- Required task -
Give the data below as a Markdown table with a "No." column for the row number and a "Line" column for the text, leaving out blank lines.

Data for locating visible targets:
======

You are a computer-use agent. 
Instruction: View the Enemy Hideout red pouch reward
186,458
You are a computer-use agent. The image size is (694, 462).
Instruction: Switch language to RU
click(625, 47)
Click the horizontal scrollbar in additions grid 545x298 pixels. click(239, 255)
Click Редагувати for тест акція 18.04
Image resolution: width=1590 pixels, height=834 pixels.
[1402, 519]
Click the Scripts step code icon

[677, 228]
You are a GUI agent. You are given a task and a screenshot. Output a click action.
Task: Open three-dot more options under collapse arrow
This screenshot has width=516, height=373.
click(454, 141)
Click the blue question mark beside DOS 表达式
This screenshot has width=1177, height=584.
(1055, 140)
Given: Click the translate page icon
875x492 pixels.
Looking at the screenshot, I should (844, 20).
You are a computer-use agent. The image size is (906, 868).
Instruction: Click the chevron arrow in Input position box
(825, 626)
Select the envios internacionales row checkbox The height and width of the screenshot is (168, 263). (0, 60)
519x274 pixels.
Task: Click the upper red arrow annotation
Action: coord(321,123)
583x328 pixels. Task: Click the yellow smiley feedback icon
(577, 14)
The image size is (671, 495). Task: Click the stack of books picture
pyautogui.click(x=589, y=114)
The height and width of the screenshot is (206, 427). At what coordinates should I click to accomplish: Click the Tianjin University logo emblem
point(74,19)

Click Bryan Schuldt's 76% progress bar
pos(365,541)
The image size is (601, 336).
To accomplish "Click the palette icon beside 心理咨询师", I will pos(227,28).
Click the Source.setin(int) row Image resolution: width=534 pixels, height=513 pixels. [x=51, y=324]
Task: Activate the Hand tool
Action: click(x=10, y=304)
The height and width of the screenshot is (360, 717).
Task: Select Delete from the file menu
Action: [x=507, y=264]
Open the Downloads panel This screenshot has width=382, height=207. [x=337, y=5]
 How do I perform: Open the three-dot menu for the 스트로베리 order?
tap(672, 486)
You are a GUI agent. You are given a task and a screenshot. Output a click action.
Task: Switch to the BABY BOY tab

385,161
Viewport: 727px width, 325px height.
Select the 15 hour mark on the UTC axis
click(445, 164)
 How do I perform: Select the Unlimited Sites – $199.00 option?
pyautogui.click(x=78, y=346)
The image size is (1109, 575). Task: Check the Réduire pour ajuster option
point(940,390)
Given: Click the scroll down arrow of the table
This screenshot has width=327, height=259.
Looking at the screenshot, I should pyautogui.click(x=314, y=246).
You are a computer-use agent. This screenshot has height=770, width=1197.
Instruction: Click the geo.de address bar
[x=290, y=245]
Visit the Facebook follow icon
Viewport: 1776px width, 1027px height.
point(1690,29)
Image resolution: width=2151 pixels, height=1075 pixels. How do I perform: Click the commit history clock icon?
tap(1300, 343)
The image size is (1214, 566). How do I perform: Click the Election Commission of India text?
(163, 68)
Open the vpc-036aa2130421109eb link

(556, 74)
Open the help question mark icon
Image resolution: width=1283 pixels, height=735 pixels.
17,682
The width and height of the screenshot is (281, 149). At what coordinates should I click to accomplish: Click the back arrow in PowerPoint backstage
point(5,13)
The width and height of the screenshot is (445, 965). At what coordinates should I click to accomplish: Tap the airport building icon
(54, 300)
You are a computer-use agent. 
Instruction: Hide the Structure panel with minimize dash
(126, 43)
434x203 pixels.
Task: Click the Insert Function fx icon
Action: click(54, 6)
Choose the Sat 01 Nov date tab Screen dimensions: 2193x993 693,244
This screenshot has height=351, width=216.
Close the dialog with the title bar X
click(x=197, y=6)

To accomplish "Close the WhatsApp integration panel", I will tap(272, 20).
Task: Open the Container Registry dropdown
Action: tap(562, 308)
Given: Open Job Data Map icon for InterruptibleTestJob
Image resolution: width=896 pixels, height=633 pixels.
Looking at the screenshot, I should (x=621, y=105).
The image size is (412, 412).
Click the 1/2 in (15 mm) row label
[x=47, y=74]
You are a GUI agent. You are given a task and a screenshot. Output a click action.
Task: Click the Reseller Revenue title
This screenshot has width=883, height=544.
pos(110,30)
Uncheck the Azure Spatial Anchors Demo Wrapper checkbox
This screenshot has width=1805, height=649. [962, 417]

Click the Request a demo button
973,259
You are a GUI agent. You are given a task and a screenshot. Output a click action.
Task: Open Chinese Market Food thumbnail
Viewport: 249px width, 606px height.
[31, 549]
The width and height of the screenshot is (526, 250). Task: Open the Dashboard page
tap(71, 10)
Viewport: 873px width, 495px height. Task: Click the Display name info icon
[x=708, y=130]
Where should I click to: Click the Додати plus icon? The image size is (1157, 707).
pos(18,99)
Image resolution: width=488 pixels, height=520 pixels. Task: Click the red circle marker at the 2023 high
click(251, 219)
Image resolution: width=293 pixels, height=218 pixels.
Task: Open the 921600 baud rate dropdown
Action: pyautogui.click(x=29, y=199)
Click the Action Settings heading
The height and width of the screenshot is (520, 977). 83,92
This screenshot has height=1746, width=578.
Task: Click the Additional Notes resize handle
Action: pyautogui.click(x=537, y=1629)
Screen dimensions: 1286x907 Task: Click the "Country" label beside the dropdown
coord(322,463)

======

- Task solution -
| No. | Line |
|---|---|
| 1 | You are a computer-use agent.  |
| 2 | Instruction: View the Enemy Hideout red pouch reward |
| 3 | 186,458 |
| 4 | You are a computer-use agent. The image size is (694, 462). |
| 5 | Instruction: Switch language to RU |
| 6 | click(625, 47) |
| 7 | Click the horizontal scrollbar in additions grid 545x298 pixels. click(239, 255) |
| 8 | Click Редагувати for тест акція 18.04 |
| 9 | Image resolution: width=1590 pixels, height=834 pixels. |
| 10 | [1402, 519] |
| 11 | Click the Scripts step code icon |
| 12 | [677, 228] |
| 13 | You are a GUI agent. You are given a task and a screenshot. Output a click action. |
| 14 | Task: Open three-dot more options under collapse arrow |
| 15 | This screenshot has width=516, height=373. |
| 16 | click(454, 141) |
| 17 | Click the blue question mark beside DOS 表达式 |
| 18 | This screenshot has width=1177, height=584. |
| 19 | (1055, 140) |
| 20 | Given: Click the translate page icon |
| 21 | 875x492 pixels. |
| 22 | Looking at the screenshot, I should (844, 20). |
| 23 | You are a computer-use agent. The image size is (906, 868). |
| 24 | Instruction: Click the chevron arrow in Input position box |
| 25 | (825, 626) |
| 26 | Select the envios internacionales row checkbox The height and width of the screenshot is (168, 263). (0, 60) |
| 27 | 519x274 pixels. |
| 28 | Task: Click the upper red arrow annotation |
| 29 | Action: coord(321,123) |
| 30 | 583x328 pixels. Task: Click the yellow smiley feedback icon |
| 31 | (577, 14) |
| 32 | The image size is (671, 495). Task: Click the stack of books picture |
| 33 | pyautogui.click(x=589, y=114) |
| 34 | The height and width of the screenshot is (206, 427). At what coordinates should I click to accomplish: Click the Tianjin University logo emblem |
| 35 | point(74,19) |
| 36 | Click Bryan Schuldt's 76% progress bar |
| 37 | pos(365,541) |
| 38 | The image size is (601, 336). |
| 39 | To accomplish "Click the palette icon beside 心理咨询师", I will pos(227,28). |
| 40 | Click the Source.setin(int) row Image resolution: width=534 pixels, height=513 pixels. [x=51, y=324] |
| 41 | Task: Activate the Hand tool |
| 42 | Action: click(x=10, y=304) |
| 43 | The height and width of the screenshot is (360, 717). |
| 44 | Task: Select Delete from the file menu |
| 45 | Action: [x=507, y=264] |
| 46 | Open the Downloads panel This screenshot has width=382, height=207. [x=337, y=5] |
| 47 |  How do I perform: Open the three-dot menu for the 스트로베리 order? |
| 48 | tap(672, 486) |
| 49 | You are a GUI agent. You are given a task and a screenshot. Output a click action. |
| 50 | Task: Switch to the BABY BOY tab |
| 51 | 385,161 |
| 52 | Viewport: 727px width, 325px height. |
| 53 | Select the 15 hour mark on the UTC axis |
| 54 | click(445, 164) |
| 55 |  How do I perform: Select the Unlimited Sites – $199.00 option? |
| 56 | pyautogui.click(x=78, y=346) |
| 57 | The image size is (1109, 575). Task: Check the Réduire pour ajuster option |
| 58 | point(940,390) |
| 59 | Given: Click the scroll down arrow of the table |
| 60 | This screenshot has width=327, height=259. |
| 61 | Looking at the screenshot, I should pyautogui.click(x=314, y=246). |
| 62 | You are a computer-use agent. This screenshot has height=770, width=1197. |
| 63 | Instruction: Click the geo.de address bar |
| 64 | [x=290, y=245] |
| 65 | Visit the Facebook follow icon |
| 66 | Viewport: 1776px width, 1027px height. |
| 67 | point(1690,29) |
| 68 | Image resolution: width=2151 pixels, height=1075 pixels. How do I perform: Click the commit history clock icon? |
| 69 | tap(1300, 343) |
| 70 | The image size is (1214, 566). How do I perform: Click the Election Commission of India text? |
| 71 | (163, 68) |
| 72 | Open the vpc-036aa2130421109eb link |
| 73 | (556, 74) |
| 74 | Open the help question mark icon |
| 75 | Image resolution: width=1283 pixels, height=735 pixels. |
| 76 | 17,682 |
| 77 | The width and height of the screenshot is (281, 149). At what coordinates should I click to accomplish: Click the back arrow in PowerPoint backstage |
| 78 | point(5,13) |
| 79 | The width and height of the screenshot is (445, 965). At what coordinates should I click to accomplish: Tap the airport building icon |
| 80 | (54, 300) |
| 81 | You are a computer-use agent.  |
| 82 | Instruction: Hide the Structure panel with minimize dash |
| 83 | (126, 43) |
| 84 | 434x203 pixels. |
| 85 | Task: Click the Insert Function fx icon |
| 86 | Action: click(54, 6) |
| 87 | Choose the Sat 01 Nov date tab Screen dimensions: 2193x993 693,244 |
| 88 | This screenshot has height=351, width=216. |
| 89 | Close the dialog with the title bar X |
| 90 | click(x=197, y=6) |
| 91 | To accomplish "Close the WhatsApp integration panel", I will tap(272, 20). |
| 92 | Task: Open the Container Registry dropdown |
| 93 | Action: tap(562, 308) |
| 94 | Given: Open Job Data Map icon for InterruptibleTestJob |
| 95 | Image resolution: width=896 pixels, height=633 pixels. |
| 96 | Looking at the screenshot, I should (x=621, y=105). |
| 97 | The image size is (412, 412). |
| 98 | Click the 1/2 in (15 mm) row label |
| 99 | [x=47, y=74] |
| 100 | You are a GUI agent. You are given a task and a screenshot. Output a click action. |
| 101 | Task: Click the Reseller Revenue title |
| 102 | This screenshot has width=883, height=544. |
| 103 | pos(110,30) |
| 104 | Uncheck the Azure Spatial Anchors Demo Wrapper checkbox |
| 105 | This screenshot has width=1805, height=649. [962, 417] |
| 106 | Click the Request a demo button |
| 107 | 973,259 |
| 108 | You are a GUI agent. You are given a task and a screenshot. Output a click action. |
| 109 | Task: Open Chinese Market Food thumbnail |
| 110 | Viewport: 249px width, 606px height. |
| 111 | [31, 549] |
| 112 | The width and height of the screenshot is (526, 250). Task: Open the Dashboard page |
| 113 | tap(71, 10) |
| 114 | Viewport: 873px width, 495px height. Task: Click the Display name info icon |
| 115 | [x=708, y=130] |
| 116 | Where should I click to: Click the Додати plus icon? The image size is (1157, 707). |
| 117 | pos(18,99) |
| 118 | Image resolution: width=488 pixels, height=520 pixels. Task: Click the red circle marker at the 2023 high |
| 119 | click(251, 219) |
| 120 | Image resolution: width=293 pixels, height=218 pixels. |
| 121 | Task: Open the 921600 baud rate dropdown |
| 122 | Action: pyautogui.click(x=29, y=199) |
| 123 | Click the Action Settings heading |
| 124 | The height and width of the screenshot is (520, 977). 83,92 |
| 125 | This screenshot has height=1746, width=578. |
| 126 | Task: Click the Additional Notes resize handle |
| 127 | Action: pyautogui.click(x=537, y=1629) |
| 128 | Screen dimensions: 1286x907 Task: Click the "Country" label beside the dropdown |
| 129 | coord(322,463) |